■ Entries provided:
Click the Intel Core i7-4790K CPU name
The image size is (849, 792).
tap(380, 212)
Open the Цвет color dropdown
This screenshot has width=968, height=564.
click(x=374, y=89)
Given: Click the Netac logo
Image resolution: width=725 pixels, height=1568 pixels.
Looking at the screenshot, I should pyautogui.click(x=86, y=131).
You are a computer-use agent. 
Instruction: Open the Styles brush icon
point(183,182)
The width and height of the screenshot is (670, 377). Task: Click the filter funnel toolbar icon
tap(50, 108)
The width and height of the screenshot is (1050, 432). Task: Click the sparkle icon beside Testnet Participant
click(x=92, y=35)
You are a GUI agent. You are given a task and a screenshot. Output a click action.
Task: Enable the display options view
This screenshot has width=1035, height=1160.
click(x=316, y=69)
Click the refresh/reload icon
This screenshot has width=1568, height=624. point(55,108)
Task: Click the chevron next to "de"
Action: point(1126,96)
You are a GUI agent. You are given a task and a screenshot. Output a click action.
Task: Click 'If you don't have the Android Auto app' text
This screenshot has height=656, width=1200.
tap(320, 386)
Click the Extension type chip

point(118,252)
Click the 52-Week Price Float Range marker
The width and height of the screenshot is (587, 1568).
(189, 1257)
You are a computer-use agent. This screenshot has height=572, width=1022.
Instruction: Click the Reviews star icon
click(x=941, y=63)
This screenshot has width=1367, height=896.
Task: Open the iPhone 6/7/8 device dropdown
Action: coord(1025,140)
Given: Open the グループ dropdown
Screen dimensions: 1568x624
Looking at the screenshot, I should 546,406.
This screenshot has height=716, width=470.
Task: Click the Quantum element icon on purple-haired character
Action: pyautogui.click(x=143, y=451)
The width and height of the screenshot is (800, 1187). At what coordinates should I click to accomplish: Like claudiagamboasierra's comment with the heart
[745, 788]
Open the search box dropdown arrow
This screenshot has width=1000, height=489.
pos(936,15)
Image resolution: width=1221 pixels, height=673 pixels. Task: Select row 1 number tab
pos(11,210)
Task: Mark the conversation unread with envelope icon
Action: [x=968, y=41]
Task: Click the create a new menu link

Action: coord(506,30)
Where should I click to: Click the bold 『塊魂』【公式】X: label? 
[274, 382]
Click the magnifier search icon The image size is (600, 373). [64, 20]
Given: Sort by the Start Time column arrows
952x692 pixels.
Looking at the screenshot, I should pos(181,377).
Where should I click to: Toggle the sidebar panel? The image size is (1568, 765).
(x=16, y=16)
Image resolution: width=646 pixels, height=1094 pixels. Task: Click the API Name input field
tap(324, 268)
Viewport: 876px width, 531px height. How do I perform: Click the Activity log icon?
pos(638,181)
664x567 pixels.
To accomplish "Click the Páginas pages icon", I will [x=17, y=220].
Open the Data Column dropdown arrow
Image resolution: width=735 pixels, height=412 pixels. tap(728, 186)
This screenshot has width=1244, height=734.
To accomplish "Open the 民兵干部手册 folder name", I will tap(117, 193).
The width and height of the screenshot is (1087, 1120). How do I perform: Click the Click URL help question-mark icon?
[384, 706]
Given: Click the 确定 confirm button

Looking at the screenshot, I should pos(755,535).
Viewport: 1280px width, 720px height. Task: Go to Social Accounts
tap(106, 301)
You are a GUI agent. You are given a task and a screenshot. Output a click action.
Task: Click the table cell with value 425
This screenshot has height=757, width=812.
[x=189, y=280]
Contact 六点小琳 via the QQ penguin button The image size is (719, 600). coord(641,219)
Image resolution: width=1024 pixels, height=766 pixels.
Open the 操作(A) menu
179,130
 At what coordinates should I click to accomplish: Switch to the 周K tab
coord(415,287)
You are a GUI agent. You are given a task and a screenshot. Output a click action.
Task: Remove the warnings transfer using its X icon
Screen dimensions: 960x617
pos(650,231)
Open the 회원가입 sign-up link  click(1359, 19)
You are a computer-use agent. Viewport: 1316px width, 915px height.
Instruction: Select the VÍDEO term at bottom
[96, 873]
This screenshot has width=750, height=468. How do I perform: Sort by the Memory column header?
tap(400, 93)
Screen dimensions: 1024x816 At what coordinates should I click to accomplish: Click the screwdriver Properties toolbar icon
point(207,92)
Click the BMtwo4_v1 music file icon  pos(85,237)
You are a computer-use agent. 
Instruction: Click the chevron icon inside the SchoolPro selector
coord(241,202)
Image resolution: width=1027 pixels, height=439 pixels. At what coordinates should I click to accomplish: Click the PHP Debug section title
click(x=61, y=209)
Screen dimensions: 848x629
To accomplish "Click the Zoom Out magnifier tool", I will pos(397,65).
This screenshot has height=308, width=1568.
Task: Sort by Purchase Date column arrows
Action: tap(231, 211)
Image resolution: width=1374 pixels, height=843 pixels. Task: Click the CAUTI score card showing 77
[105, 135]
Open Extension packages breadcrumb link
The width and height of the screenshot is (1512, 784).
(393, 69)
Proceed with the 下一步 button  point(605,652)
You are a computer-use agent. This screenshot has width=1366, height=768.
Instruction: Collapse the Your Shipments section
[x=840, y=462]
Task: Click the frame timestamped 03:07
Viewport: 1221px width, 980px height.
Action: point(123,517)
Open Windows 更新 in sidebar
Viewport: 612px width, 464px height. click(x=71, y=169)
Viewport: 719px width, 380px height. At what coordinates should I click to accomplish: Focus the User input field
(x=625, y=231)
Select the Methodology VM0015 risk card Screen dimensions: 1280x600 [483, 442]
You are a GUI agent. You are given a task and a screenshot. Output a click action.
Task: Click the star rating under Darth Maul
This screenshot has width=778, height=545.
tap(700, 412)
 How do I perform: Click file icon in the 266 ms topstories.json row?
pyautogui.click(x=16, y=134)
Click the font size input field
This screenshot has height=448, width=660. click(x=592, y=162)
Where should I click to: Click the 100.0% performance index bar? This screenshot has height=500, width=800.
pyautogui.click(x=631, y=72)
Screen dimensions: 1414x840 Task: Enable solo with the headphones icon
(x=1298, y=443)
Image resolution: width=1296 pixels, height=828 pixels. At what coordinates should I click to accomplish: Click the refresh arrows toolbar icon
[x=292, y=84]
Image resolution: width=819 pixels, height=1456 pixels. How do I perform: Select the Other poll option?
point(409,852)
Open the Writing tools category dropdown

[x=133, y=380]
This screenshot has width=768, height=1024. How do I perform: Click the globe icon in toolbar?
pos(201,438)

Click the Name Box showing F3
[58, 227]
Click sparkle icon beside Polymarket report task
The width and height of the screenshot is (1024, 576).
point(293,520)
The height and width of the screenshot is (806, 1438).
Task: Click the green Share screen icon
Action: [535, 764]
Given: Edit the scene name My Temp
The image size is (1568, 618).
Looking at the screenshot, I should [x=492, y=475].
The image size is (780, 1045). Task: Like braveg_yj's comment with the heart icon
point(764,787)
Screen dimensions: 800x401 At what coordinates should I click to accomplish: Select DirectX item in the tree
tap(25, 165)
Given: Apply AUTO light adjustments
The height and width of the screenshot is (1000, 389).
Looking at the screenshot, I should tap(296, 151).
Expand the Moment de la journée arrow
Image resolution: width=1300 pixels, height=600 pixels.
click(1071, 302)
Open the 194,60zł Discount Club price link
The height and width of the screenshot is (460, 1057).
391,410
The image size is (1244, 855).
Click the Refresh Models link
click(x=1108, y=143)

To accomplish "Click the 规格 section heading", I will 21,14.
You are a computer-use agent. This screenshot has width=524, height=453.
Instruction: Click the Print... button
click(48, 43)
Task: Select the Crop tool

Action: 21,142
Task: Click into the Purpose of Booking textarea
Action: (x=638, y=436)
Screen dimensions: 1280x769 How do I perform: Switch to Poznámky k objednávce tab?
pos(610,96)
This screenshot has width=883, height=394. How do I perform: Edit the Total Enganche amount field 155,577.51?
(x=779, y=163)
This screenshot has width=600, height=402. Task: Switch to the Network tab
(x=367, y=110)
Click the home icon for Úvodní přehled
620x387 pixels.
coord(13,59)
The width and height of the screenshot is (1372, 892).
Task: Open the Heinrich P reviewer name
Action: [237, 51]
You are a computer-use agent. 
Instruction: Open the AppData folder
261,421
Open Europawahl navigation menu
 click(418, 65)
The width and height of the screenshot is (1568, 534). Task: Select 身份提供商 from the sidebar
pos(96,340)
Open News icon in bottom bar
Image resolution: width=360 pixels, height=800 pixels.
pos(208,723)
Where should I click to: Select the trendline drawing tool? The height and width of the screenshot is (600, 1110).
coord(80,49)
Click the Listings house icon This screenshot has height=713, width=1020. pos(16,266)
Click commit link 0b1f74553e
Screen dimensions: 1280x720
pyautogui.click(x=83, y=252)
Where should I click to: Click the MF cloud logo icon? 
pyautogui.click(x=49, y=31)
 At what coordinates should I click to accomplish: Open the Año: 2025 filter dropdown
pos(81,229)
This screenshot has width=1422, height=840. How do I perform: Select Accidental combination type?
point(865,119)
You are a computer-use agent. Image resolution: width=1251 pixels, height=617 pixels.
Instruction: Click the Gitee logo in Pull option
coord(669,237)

■ Work item: Retype, in the same exact form, the lines of the material above from the line holding "This screenshot has width=1244, height=734." through the line holding "has width=1366, height=768.".

■ Your solution:
This screenshot has width=1244, height=734.
To accomplish "Open the 民兵干部手册 folder name", I will tap(117, 193).
The width and height of the screenshot is (1087, 1120). How do I perform: Click the Click URL help question-mark icon?
[384, 706]
Given: Click the 确定 confirm button

Looking at the screenshot, I should pos(755,535).
Viewport: 1280px width, 720px height. Task: Go to Social Accounts
tap(106, 301)
You are a GUI agent. You are given a task and a screenshot. Output a click action.
Task: Click the table cell with value 425
This screenshot has height=757, width=812.
[x=189, y=280]
Contact 六点小琳 via the QQ penguin button The image size is (719, 600). coord(641,219)
Image resolution: width=1024 pixels, height=766 pixels.
Open the 操作(A) menu
179,130
 At what coordinates should I click to accomplish: Switch to the 周K tab
coord(415,287)
You are a GUI agent. You are given a task and a screenshot. Output a click action.
Task: Remove the warnings transfer using its X icon
Screen dimensions: 960x617
pos(650,231)
Open the 회원가입 sign-up link  click(1359, 19)
You are a computer-use agent. Viewport: 1316px width, 915px height.
Instruction: Select the VÍDEO term at bottom
[96, 873]
This screenshot has width=750, height=468. How do I perform: Sort by the Memory column header?
tap(400, 93)
Screen dimensions: 1024x816 At what coordinates should I click to accomplish: Click the screwdriver Properties toolbar icon
point(207,92)
Click the BMtwo4_v1 music file icon  pos(85,237)
You are a computer-use agent. 
Instruction: Click the chevron icon inside the SchoolPro selector
coord(241,202)
Image resolution: width=1027 pixels, height=439 pixels. At what coordinates should I click to accomplish: Click the PHP Debug section title
click(x=61, y=209)
Screen dimensions: 848x629
To accomplish "Click the Zoom Out magnifier tool", I will pos(397,65).
This screenshot has height=308, width=1568.
Task: Sort by Purchase Date column arrows
Action: tap(231, 211)
Image resolution: width=1374 pixels, height=843 pixels. Task: Click the CAUTI score card showing 77
[105, 135]
Open Extension packages breadcrumb link
The width and height of the screenshot is (1512, 784).
(393, 69)
Proceed with the 下一步 button  point(605,652)
You are a computer-use agent. This screenshot has width=1366, height=768.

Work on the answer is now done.